• What the exercise asks
Every word in the data below belongs in your copy, exactly as given; the pictures do not.
# # # #
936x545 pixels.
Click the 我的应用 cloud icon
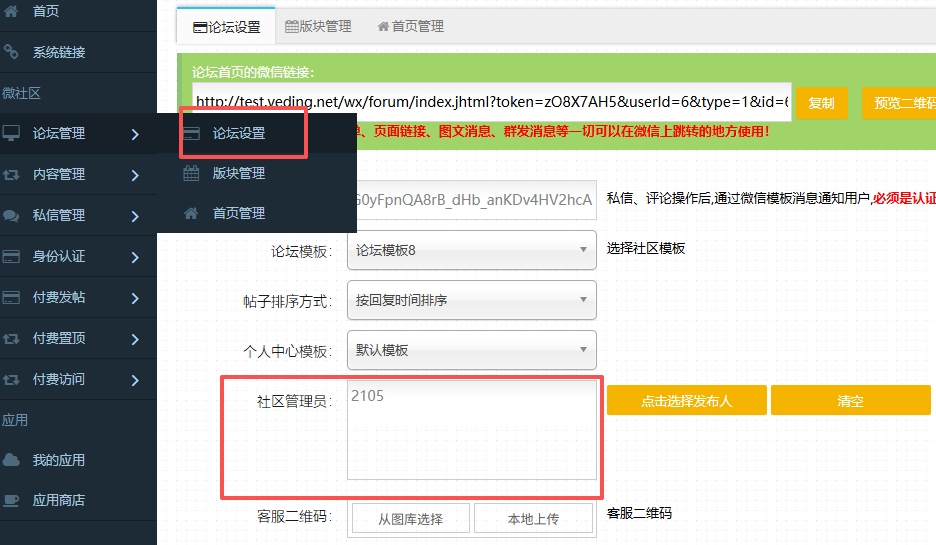pos(12,460)
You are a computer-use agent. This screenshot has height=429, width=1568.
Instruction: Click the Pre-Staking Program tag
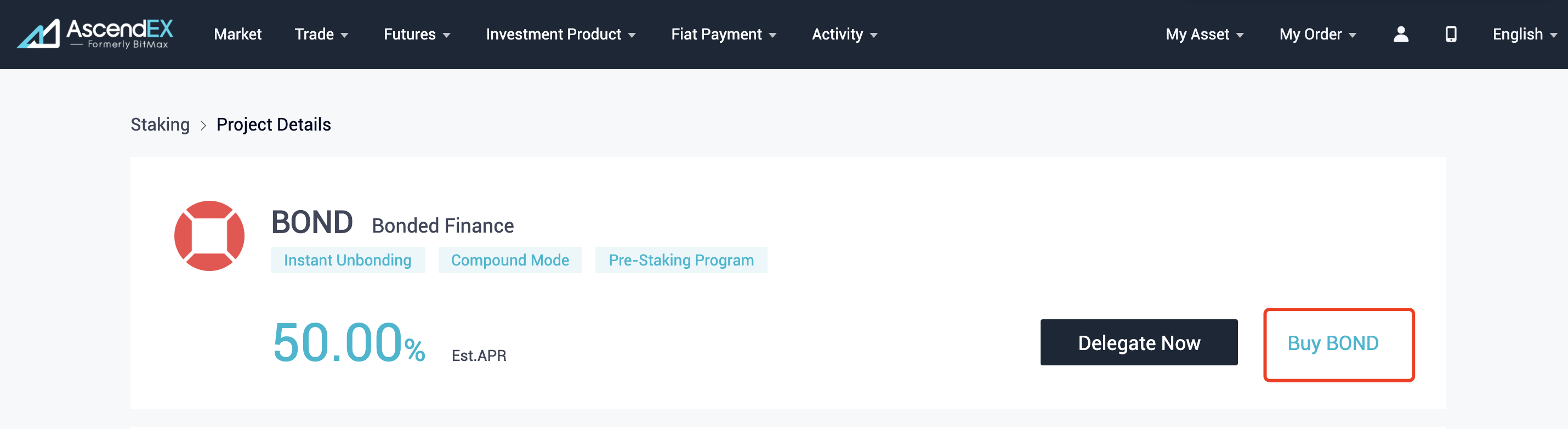[680, 260]
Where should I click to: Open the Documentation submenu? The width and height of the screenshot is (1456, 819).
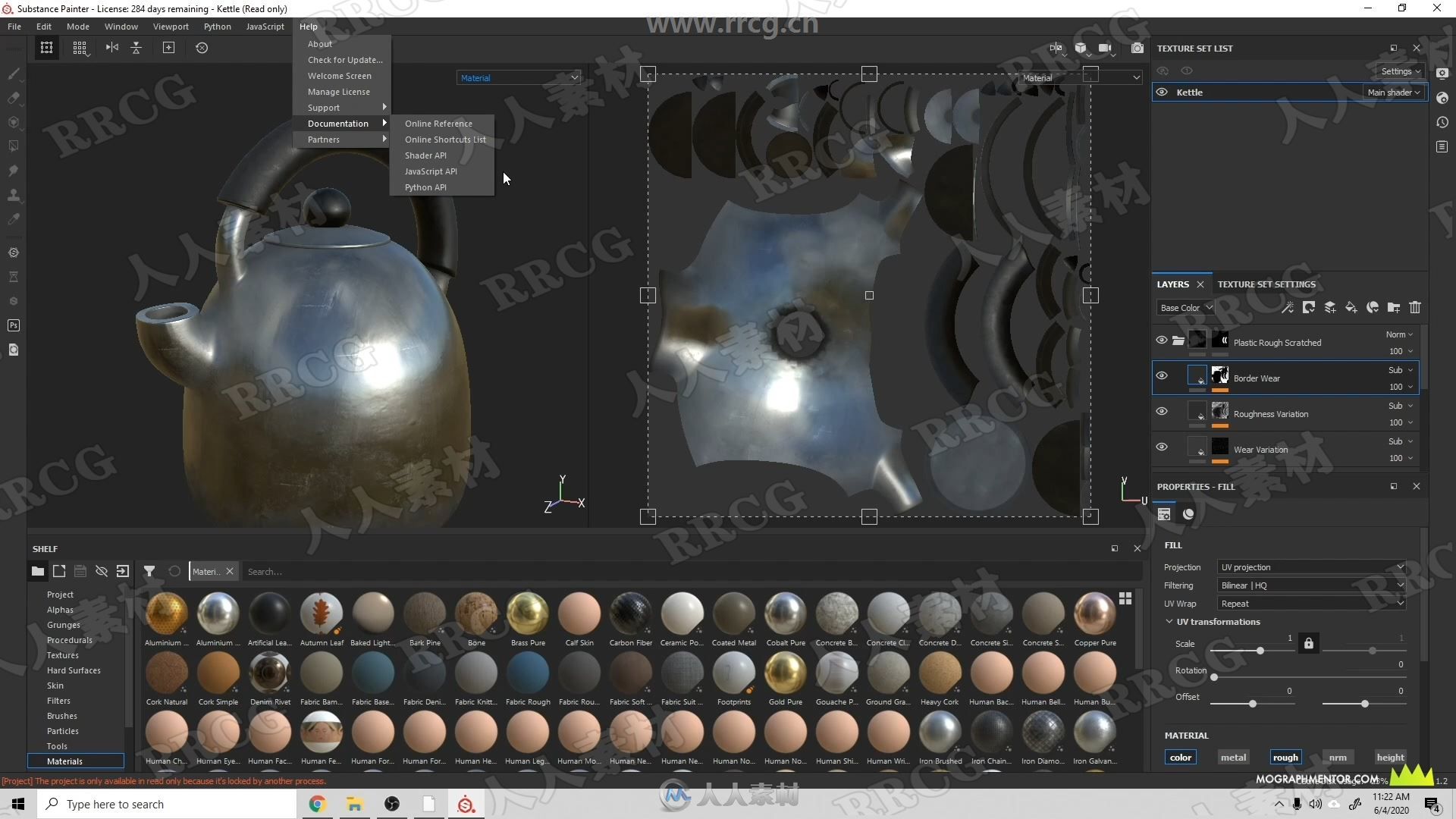point(338,123)
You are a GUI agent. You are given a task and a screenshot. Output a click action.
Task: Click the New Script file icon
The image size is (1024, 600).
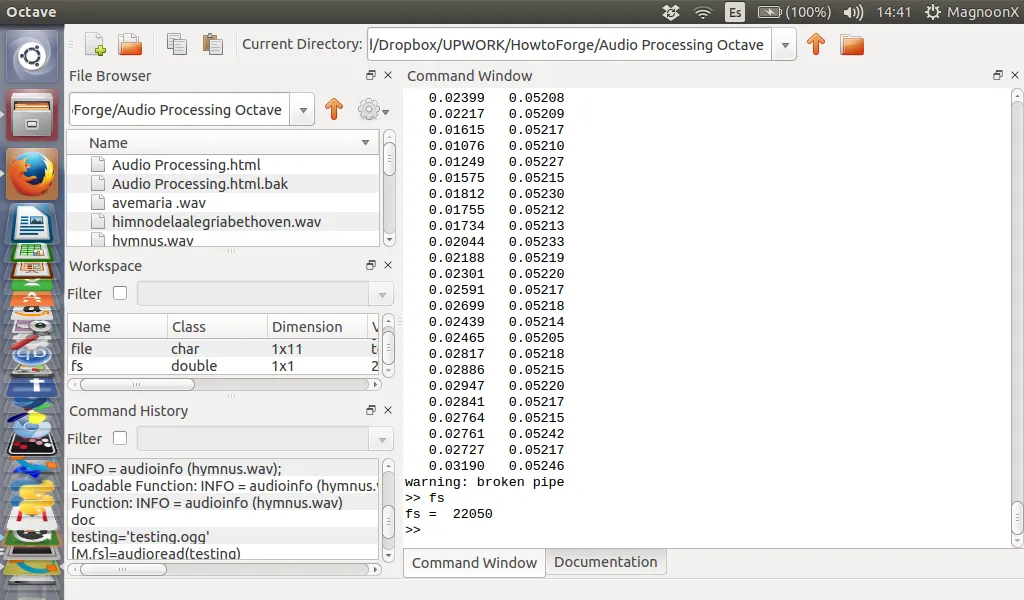point(95,44)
# # # #
• Response to this task
936x545 pixels.
Click the 我的应用 cloud icon
pos(12,460)
You are a computer-use agent. This screenshot has height=429, width=1568.
Instruction: Click the Pre-Staking Program tag
[680, 260]
Where should I click to: Open the Documentation submenu? The width and height of the screenshot is (1456, 819).
point(338,123)
You are a GUI agent. You are given a task and a screenshot. Output a click action.
Task: Click the New Script file icon
The image size is (1024, 600).
point(95,44)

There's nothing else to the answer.